Task prompt
Continue the news article about Democrats courting military veterans from its last sentence.

Reading passage

+-------+

Democrats are love-bombing America’s 26.5 million military veterans.
Sen. John Kerry, D-Mass., the party’s leading presidential candidate, begins his victory speeches on primary nights by thanking veterans.
House Minority Leader Nancy Pelosi, D-Calif., in January pledged that her party would "leave no veteran behind."
Pelosi and Rep. Lane Evans, ranking Democrat on the House Veterans Committee, hosted an unusual meeting Thursday with leaders of dozens of veterans service organizations to review legislative goals.
For Democrats, those include immediate concurrent receipt of retired pay and disability compensation for all disabled retirees; an end to the two-tier military survivor benefit plan; a $1,000 bonus to members who serve in Iraq and Afghanistan; and $10 billion more for Veterans Administration health care.
Do Democrats truly expect this election year to see a major shift of veterans away from their conservative Republican base?
"We certainly do, and with good reason," Pelosi said. "Republicans have not been friends to the veterans. For all their talk about national security, they ignore the needs of veterans."
Democrats plan to pay for their "salute to veterans" package by repealing the president’s "reckless tax cuts" for the wealthy, Pelosi said. "It’s a question of priorities."

+-------+

Information shown
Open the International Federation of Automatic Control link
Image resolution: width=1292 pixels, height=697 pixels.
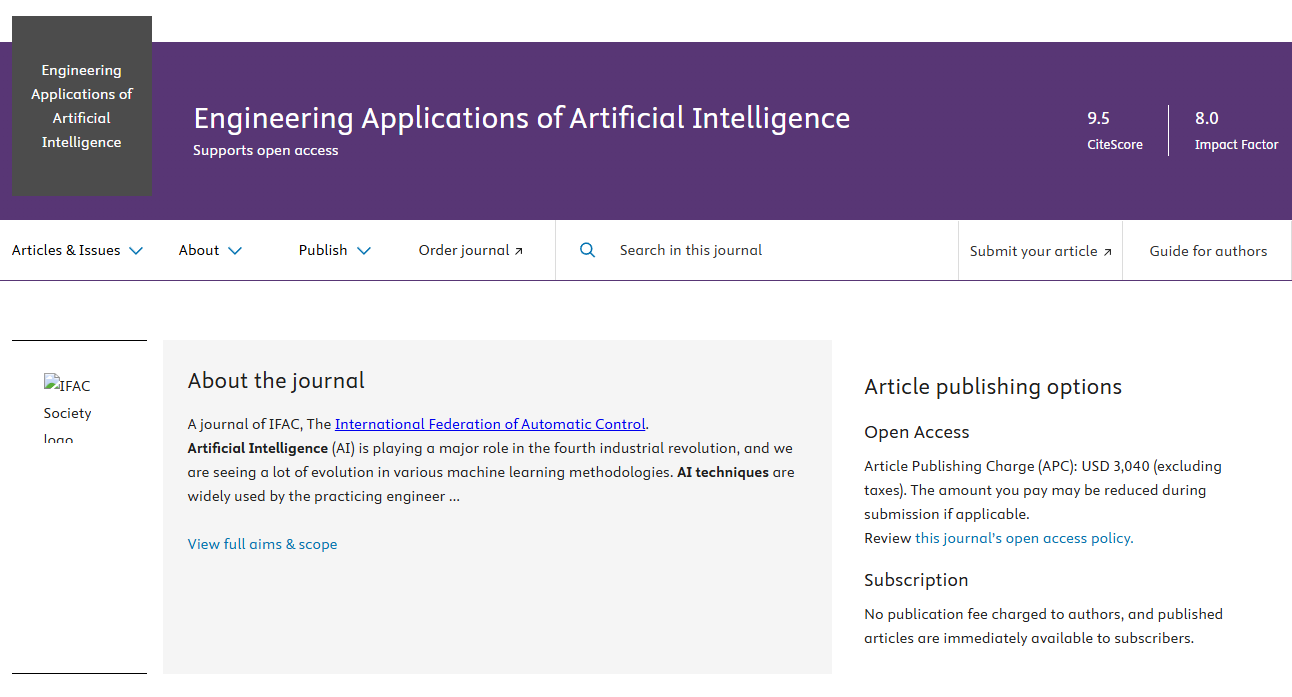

+-------+

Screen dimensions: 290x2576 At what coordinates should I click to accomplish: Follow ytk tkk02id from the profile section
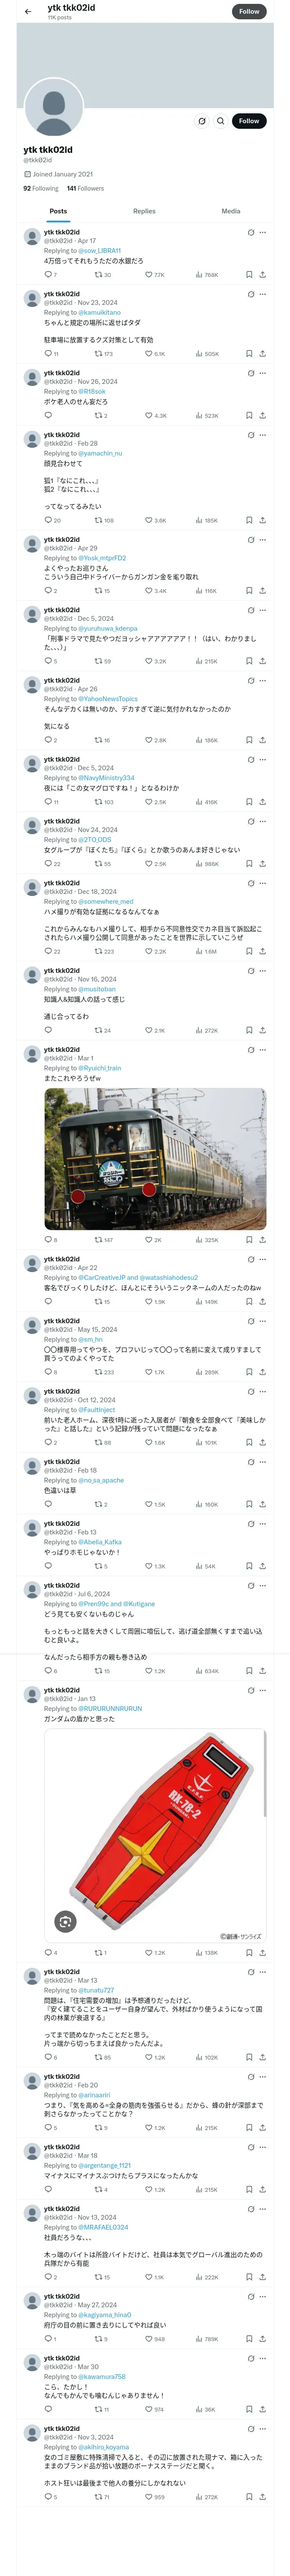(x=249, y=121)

+-------+

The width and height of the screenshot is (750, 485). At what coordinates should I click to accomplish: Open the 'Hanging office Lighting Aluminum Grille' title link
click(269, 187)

+-------+

Your response
Steve Strobridge, director of government relations for the Military Officers Association of America, said fueling the Democratic courtship of veterans is a sense of real disappointment with the Bush administration.
"Put it in context," he said. "There was a great deal of dissatisfaction among veterans with the Clinton administration. During the election, (then candidate) Bush used the term, ‘Help is on the way,’ and it raised expectations a lot."
Rather than support long-ignored veterans issues, Strobridge said, the administration opposed them: bills to lift the ban on concurrent receipt, to improve National Guard and reserve health care coverage, to end the drop in survivor benefits at age 62 and to raise force levels to ease the strain on current forces. Even now it studies ways to trim taxpayer support for commissaries.
Pelosi criticized administration proposals to require a $250 health care user fee from veterans in priority categories 7 and 8, those with no service-connected disabilities and incomes above federal poverty thresholds. Their co-payments on VA-filled prescription drugs also would rise, from $7 to $15.
By the VA’s own estimates, Pelosi said, these fees "will drive 200,000 veterans out of the system and discourage another million from enrolling."
Defenders of the Department of Veterans Affairs say the system is treating a million more patients than in 2001. The proposed $68 billion VA budget for 2005 is 40 percent higher than when Bush took office. User fees and drug co-payments are appropriate for lower priority veterans who, six years ago, were not even entitled to VA care.
Veterans advocates acknowledge that the Department of Veterans Affairs, led by Anthony Principi, has reduced an enormous backlog of claims and improved access to care for the seriously disabled, the indigent and those with service-connected ailments.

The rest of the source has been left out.